**Task to carry out**
Below are the records; restate word for word the lines from the first through the one containing "Roofing (64, 1236)", and only those.
Data supplied START
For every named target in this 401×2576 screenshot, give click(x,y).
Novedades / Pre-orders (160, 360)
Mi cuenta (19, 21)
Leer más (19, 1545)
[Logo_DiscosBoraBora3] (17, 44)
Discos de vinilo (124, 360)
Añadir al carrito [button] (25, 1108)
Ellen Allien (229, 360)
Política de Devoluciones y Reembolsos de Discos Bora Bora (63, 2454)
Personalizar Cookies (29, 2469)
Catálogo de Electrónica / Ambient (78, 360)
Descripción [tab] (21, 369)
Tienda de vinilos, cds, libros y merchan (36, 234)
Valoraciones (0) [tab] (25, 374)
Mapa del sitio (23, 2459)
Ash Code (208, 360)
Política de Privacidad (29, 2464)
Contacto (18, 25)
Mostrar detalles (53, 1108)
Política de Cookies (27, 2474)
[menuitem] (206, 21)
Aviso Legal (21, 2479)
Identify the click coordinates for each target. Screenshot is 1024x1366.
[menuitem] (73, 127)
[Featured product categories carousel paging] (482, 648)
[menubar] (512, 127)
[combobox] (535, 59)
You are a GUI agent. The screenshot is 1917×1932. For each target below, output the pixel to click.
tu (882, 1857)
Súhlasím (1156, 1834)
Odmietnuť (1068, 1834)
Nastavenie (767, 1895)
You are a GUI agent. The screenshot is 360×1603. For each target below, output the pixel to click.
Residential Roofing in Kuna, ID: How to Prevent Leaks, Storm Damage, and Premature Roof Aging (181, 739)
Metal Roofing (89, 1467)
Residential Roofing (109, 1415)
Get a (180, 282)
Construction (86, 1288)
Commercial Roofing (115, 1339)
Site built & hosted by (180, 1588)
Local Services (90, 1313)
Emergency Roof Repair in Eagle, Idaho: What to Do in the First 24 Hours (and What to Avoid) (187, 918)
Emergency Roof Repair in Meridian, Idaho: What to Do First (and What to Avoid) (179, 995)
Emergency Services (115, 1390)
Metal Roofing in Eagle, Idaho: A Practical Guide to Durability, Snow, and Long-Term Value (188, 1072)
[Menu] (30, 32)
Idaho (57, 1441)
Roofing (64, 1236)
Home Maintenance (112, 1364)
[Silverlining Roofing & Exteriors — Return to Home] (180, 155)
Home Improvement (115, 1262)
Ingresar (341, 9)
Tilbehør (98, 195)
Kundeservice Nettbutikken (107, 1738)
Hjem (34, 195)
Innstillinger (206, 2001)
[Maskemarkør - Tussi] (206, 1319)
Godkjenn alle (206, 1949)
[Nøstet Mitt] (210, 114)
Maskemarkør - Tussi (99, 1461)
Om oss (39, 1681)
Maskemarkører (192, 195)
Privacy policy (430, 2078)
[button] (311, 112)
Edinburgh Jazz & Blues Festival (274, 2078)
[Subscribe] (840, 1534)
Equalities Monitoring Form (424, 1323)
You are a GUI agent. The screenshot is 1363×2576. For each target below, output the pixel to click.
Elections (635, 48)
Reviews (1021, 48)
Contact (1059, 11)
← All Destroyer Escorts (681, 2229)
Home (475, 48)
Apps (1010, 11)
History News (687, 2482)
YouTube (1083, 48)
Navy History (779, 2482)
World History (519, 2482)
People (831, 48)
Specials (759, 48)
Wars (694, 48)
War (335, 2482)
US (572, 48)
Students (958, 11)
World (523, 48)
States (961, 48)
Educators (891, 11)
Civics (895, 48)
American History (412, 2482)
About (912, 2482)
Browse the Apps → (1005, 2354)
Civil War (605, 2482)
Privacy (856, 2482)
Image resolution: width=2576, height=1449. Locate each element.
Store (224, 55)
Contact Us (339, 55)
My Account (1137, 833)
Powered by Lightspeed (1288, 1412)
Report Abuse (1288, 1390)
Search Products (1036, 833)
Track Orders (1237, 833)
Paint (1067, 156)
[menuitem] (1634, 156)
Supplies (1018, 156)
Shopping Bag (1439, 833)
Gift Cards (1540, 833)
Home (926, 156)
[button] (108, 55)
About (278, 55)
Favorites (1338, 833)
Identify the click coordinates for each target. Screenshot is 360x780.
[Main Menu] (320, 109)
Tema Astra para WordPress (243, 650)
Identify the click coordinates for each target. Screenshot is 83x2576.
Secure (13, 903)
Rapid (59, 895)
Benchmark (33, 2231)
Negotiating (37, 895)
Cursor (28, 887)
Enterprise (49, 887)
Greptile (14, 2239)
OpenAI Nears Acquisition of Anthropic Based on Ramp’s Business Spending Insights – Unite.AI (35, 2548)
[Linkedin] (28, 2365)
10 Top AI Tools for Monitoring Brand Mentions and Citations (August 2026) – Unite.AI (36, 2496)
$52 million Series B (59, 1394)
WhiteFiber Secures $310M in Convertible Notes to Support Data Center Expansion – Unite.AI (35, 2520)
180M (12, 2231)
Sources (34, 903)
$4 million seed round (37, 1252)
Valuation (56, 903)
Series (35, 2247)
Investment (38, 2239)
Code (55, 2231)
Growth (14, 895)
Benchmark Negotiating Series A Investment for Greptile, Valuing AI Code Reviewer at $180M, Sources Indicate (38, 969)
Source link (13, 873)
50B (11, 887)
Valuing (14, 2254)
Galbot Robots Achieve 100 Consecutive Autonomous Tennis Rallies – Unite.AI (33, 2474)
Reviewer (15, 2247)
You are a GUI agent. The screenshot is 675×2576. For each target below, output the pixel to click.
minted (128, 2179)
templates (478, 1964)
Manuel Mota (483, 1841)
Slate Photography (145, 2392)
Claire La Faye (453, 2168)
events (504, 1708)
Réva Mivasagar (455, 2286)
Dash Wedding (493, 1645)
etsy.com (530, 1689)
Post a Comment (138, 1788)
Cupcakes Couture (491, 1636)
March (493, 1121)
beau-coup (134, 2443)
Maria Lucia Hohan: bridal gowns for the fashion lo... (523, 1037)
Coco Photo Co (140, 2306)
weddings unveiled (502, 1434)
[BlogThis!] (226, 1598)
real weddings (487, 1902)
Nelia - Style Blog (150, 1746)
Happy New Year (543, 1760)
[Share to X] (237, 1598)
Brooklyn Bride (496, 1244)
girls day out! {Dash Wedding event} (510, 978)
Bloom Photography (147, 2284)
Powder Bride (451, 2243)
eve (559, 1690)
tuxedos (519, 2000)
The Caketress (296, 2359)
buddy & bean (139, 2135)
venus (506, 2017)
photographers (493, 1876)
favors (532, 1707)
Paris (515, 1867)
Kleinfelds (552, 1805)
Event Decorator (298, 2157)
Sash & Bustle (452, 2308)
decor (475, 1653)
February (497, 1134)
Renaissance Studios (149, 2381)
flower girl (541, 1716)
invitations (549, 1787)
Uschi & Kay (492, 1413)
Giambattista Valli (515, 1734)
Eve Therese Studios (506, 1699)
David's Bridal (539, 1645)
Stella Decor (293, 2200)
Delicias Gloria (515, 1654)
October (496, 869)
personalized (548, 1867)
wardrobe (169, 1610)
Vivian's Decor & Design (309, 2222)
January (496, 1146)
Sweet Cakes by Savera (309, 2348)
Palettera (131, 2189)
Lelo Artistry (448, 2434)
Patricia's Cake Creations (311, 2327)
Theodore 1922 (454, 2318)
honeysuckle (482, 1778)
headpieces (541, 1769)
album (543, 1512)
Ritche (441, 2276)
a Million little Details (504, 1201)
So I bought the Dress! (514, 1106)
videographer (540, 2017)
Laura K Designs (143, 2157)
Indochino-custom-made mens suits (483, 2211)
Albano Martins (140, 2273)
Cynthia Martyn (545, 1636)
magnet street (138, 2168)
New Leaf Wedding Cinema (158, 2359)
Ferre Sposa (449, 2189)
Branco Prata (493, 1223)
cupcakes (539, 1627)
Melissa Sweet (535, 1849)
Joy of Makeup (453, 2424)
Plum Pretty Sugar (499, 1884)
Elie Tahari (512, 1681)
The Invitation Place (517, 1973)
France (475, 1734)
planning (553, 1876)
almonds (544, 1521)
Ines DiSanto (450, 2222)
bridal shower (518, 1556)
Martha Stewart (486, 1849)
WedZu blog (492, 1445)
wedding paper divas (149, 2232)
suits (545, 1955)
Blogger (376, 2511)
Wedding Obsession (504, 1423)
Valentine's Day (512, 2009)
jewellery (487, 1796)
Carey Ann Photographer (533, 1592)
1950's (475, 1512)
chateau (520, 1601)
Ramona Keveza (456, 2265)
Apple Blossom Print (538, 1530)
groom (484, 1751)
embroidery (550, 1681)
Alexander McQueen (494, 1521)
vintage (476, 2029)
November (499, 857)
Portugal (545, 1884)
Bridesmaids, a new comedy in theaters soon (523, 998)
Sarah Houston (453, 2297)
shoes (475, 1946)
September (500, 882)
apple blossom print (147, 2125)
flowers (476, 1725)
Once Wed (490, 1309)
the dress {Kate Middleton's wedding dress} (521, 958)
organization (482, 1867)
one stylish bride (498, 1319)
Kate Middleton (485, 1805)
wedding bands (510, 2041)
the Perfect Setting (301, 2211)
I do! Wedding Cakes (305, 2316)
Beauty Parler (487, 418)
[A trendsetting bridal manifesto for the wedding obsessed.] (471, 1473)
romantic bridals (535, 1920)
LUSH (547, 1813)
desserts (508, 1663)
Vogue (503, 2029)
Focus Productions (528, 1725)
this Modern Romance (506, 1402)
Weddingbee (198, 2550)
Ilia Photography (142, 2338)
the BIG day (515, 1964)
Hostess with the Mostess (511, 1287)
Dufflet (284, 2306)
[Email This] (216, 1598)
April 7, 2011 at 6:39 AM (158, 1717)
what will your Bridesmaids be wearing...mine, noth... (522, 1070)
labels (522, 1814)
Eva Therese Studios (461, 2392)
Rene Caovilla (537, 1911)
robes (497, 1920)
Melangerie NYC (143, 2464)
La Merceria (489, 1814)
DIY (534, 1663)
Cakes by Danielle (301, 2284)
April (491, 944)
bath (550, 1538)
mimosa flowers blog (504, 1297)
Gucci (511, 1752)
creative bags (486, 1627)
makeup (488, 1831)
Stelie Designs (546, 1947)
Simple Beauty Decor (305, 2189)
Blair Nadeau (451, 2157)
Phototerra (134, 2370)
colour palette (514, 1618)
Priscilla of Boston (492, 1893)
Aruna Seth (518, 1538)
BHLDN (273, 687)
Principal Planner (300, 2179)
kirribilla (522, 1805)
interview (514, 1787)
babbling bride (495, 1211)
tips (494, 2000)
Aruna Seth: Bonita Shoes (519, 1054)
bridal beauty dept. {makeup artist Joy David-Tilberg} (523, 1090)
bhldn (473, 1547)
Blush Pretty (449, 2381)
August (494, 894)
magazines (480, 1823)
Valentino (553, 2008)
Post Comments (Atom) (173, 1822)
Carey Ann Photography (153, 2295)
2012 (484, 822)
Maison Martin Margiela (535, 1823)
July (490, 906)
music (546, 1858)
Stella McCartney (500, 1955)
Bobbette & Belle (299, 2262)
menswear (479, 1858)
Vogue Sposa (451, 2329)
Data supplied END
**Result**
For every named target in this 401×2576 screenshot, give click(x,y).
Novedades / Pre-orders (160, 360)
Mi cuenta (19, 21)
Leer más (19, 1545)
[Logo_DiscosBoraBora3] (17, 44)
Discos de vinilo (124, 360)
Añadir al carrito [button] (25, 1108)
Ellen Allien (229, 360)
Política de Devoluciones y Reembolsos de Discos Bora Bora (63, 2454)
Personalizar Cookies (29, 2469)
Catálogo de Electrónica / Ambient (78, 360)
Descripción [tab] (21, 369)
Tienda de vinilos, cds, libros y merchan (36, 234)
Valoraciones (0) [tab] (25, 374)
Mapa del sitio (23, 2459)
Ash Code (208, 360)
Política de Privacidad (29, 2464)
Contacto (18, 25)
Mostrar detalles (53, 1108)
Política de Cookies (27, 2474)
[menuitem] (206, 21)
Aviso Legal (21, 2479)
Identify the click coordinates for each target. Screenshot is 1024x1366.
[menuitem] (73, 127)
[Featured product categories carousel paging] (482, 648)
[menubar] (512, 127)
[combobox] (535, 59)
You are a GUI agent. The screenshot is 1917×1932. For each target below, output the pixel to click.
tu (882, 1857)
Súhlasím (1156, 1834)
Odmietnuť (1068, 1834)
Nastavenie (767, 1895)
You are a GUI agent. The screenshot is 360×1603. For each target below, output the pixel to click.
Residential Roofing in Kuna, ID: How to Prevent Leaks, Storm Damage, and Premature Roof Aging (181, 739)
Metal Roofing (89, 1467)
Residential Roofing (109, 1415)
Get a (180, 282)
Construction (86, 1288)
Commercial Roofing (115, 1339)
Site built & hosted by (180, 1588)
Local Services (90, 1313)
Emergency Roof Repair in Eagle, Idaho: What to Do in the First 24 Hours (and What to Avoid) (187, 918)
Emergency Roof Repair in Meridian, Idaho: What to Do First (and What to Avoid) (179, 995)
Emergency Services (115, 1390)
Metal Roofing in Eagle, Idaho: A Practical Guide to Durability, Snow, and Long-Term Value (188, 1072)
[Menu] (30, 32)
Idaho (57, 1441)
Roofing (64, 1236)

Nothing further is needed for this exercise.